** start of Selection **
Swing You Sinners! is a 1930 animated cartoon short, directed by the Fleischer Brothers as part of the Talkartoons series. The cartoon is notable for its surreal, dark, and abstract content.

Plot
Bimbo is seen late at night, trying to steal a chicken. After several attempts, he accidentally grabs a policeman by the hand. As he tries to walk away as if nothing happened the chicken follows him in spite of this, as does the policeman.

Eventually, the chicken and its chicks flee, while Bimbo enters a cemetery. To his fear, he finds out that the place is haunted, complete with a host of ghosts and other supernatural beings who tell him that he will be punished for his sin regardless of him begging for mercy and assurance that he has made efforts to become a better person. Throughout the rest of the film, Bimbo is reprimanded and pursued by them until he enters a large cave, whereupon the monsters sing about Bimbo's demise, and a huge skull devours him, ending the cartoon.

Background
The cartoon was released on September 24, 1930 in the Talkartoons series and animated by Ted Sears and Willard Bowsky. George Cannata, Shamus Culhane, Al Eugster, William Henning, Seymour Kneitel and Grim Natwick also worked on it, but are uncredited in the title card. The cartoon was animated by a completely new staff who had never worked in animation before, because the studio had to replace some animators who quit. Animator Shamus Culhane states in his memoirs that though he created and animated what might be construed a racist caricature of "a Jew with a black beard, huge nose, and a derby," the studio's atmosphere and its mixed ethnic crew made the depiction completely acceptable to all the Jews in the studio. The caricature in question is a reference to Jewish-American comedian Monroe Silver.

Reception
Motion Picture News wrote on October 11, 1930, "The clever cartoon pen of Max Fleischer again demonstrates itself in this Talkartoon. An off-stage chorus sings the lyrics to the rhythm of the action and the result is usually diverting. The cartoon hero is this time taken into a grave-yard with the absurd results that you might well imagine. Worth a watch."
** end of Selection **
■ Given exercise A ■
Answer these questions about the Swing You Sinners! text:
(i) On what date was the cartoon released?
(ii) What is Bimbo trying to steal at the start of the plot?
(iii) Which publication reviewed the cartoon on October 11, 1930?
■ Given exercise B ■
Transcribe the Swing You Sinners! text starting at "Swing You Sinners!" and ending at "does the policeman.".
** start of Stored data **
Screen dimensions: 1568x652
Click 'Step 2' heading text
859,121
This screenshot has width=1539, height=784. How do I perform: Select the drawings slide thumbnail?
** end of Stored data **
■ Exercise answer A ■
(i) September 24, 1930
(ii) A chicken
(iii) Motion Picture News

■ Exercise answer B ■
Swing You Sinners! is a 1930 animated cartoon short, directed by the Fleischer Brothers as part of the Talkartoons series. The cartoon is notable for its surreal, dark, and abstract content.

Plot
Bimbo is seen late at night, trying to steal a chicken. After several attempts, he accidentally grabs a policeman by the hand. As he tries to walk away as if nothing happened the chicken follows him in spite of this, as does the policeman.